>> START Given text

[ClusterLabs] Antw: [EXT] Cannot add a node with pcs
Ulrich Windl
Ulrich.Windl at rz.uni-regensburg.de
Wed Jul 13 02:00:56 EDT 2022
>>> Piotr Szafarczyk <piotr-l at netexpert.pl> schrieb am 12.07.2022 um 12:34 in
Nachricht <38ccc24a-7b01-561c-20f8-ec2273a1894f at netexpert.pl>:
> Hi,
>
> I used to have a working cluster with 3 nodes (and stonith disabled).
THE SLES guide says:
Important: No Support Without STONITH
You must have a node fencing mechanism for your cluster.
The global cluster options stonith-enabled and startup-fencing must be
set to true . When you change them, you lose support.
Maybe that helps.
> After an unexpected restart of one node, the cluster split. The node #2
> started to see the others as unclean. Nodes 1 and 2 were cooperating
> with each other, showing #2 as offline. There were no network connection
> problems.
>
> I removed #2 (operating from #1) with
> pcs cluster node remove n2
>
> I verified that it had removed all configuration from #2, both for
> corosync and for pacemaker. The cluster looks like working correctly
> with two nodes (and no traces of #2).
>
> Now I am trying to add the third node back.
> pcs cluster node add n2
> Disabling SBD service...
> n2: sbd disabled
> Sending 'corosync authkey', 'pacemaker authkey' to 'n2'
> n2: successful distribution of the file 'corosync authkey'
> n2: successful distribution of the file 'pacemaker authkey'
> Sending updated corosync.conf to nodes...

>> END Given text

The request: Can you carry the mailing-list post above, about re-adding a cluster node with pcs, forward from its last line?

>> START Information given

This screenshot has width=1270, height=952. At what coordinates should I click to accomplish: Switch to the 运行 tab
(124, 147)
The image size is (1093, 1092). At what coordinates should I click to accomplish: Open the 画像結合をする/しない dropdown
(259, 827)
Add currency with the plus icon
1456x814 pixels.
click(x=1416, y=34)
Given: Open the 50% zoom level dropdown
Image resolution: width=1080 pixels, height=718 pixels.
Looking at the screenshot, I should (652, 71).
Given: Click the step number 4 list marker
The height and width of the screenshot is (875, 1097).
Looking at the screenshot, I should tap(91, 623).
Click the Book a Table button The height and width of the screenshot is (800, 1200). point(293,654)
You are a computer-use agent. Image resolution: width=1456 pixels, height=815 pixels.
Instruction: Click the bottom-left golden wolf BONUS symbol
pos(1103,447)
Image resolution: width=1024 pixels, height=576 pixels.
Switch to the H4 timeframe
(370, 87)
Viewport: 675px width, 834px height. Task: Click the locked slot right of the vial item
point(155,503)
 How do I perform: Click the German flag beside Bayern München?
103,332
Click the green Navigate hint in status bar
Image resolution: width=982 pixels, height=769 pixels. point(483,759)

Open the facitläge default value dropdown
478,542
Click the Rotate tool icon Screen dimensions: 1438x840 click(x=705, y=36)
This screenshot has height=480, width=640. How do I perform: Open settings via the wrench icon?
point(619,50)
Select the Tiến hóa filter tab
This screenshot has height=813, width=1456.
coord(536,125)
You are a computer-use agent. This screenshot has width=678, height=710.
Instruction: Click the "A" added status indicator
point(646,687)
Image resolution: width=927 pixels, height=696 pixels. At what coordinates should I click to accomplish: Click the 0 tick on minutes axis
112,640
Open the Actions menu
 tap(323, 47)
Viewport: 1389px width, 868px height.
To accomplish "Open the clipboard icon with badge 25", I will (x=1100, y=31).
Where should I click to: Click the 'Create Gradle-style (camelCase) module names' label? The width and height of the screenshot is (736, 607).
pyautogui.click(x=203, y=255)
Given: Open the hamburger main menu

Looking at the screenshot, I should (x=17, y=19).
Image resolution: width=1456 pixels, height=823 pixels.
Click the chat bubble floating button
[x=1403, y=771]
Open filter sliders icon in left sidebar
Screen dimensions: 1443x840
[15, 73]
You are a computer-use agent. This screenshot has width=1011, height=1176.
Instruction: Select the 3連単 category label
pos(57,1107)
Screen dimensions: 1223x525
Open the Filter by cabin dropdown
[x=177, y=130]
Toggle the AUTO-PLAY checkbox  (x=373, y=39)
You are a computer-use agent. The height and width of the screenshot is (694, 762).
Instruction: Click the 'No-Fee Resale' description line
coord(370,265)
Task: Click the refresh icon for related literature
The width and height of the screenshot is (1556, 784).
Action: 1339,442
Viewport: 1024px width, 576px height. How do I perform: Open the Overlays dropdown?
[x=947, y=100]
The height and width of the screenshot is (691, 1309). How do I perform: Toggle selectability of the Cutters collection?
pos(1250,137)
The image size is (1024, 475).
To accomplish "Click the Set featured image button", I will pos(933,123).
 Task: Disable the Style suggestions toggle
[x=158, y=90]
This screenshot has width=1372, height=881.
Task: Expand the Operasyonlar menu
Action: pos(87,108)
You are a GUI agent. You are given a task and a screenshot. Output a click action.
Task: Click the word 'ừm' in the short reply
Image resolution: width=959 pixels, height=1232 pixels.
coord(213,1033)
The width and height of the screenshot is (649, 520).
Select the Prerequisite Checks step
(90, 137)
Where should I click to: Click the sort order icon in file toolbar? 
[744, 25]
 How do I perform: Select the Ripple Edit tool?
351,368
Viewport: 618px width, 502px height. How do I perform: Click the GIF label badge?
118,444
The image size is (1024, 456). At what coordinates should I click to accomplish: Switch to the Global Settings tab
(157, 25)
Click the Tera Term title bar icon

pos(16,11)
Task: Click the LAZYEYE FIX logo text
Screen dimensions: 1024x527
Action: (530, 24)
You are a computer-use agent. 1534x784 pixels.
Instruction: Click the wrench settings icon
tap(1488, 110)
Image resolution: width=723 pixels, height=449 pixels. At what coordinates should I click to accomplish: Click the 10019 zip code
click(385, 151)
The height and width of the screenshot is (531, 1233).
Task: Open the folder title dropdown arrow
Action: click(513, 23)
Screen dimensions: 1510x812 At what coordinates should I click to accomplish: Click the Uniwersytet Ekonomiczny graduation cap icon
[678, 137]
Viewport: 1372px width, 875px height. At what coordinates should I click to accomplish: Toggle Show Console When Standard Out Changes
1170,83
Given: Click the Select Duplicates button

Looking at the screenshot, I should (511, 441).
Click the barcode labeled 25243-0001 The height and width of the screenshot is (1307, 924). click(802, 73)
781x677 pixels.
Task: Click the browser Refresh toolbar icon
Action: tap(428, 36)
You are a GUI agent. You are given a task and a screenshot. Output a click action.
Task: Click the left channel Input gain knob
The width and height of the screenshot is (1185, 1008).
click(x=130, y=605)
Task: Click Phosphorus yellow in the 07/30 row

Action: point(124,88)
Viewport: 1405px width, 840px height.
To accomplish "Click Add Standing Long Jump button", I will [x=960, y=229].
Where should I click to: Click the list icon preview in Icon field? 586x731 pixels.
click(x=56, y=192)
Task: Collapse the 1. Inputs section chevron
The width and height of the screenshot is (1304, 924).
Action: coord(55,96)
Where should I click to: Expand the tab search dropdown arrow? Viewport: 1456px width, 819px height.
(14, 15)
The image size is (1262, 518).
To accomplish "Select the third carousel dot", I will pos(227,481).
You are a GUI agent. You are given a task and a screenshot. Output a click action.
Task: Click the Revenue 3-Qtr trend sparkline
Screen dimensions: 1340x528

>> END Information given

Output below:
> n3: Succeeded
> n2: Succeeded
> n1: Succeeded
> n3: Corosync configuration reloaded
>
> I am able to start #2 operating from #1
>
> pcs cluster pcsd-status
> n2: Online
> n3: Online
> n1: Online
>
> pcs cluster enable n2
> pcs cluster start n2
>
> I can see that corosync's configuration has been updated, but
> pacemaker's not.
>
> _Checking from #1:_
>
> pcs config
> Cluster Name: n
> Corosync Nodes:
> n1 n3 n2
> Pacemaker Nodes:
> n1 n3
> [...]
>
> pcs status
> * 2 nodes configured
> Node List:
> * Online: [ n1 n3 ]
> [...]
>
> pcs cluster cib scope=nodes
> <nodes>
> <node id="1" uname="n1"/>
> <node id="3" uname="n3"/>
> </nodes>
>
> _#2 is seeing the state differently:_
>
> pcs config
> Cluster Name: n
> Corosync Nodes:
> n1 n3 n2
> Pacemaker Nodes:
> n1 n2 n3
>
> pcs status
> * 3 nodes configured
> Node List:
> * Online: [ n2 ]
> * OFFLINE: [ n1 n3 ]
> Full List of Resources:
> * No resources
> [...]
> (there are resources configured on #1 and #3)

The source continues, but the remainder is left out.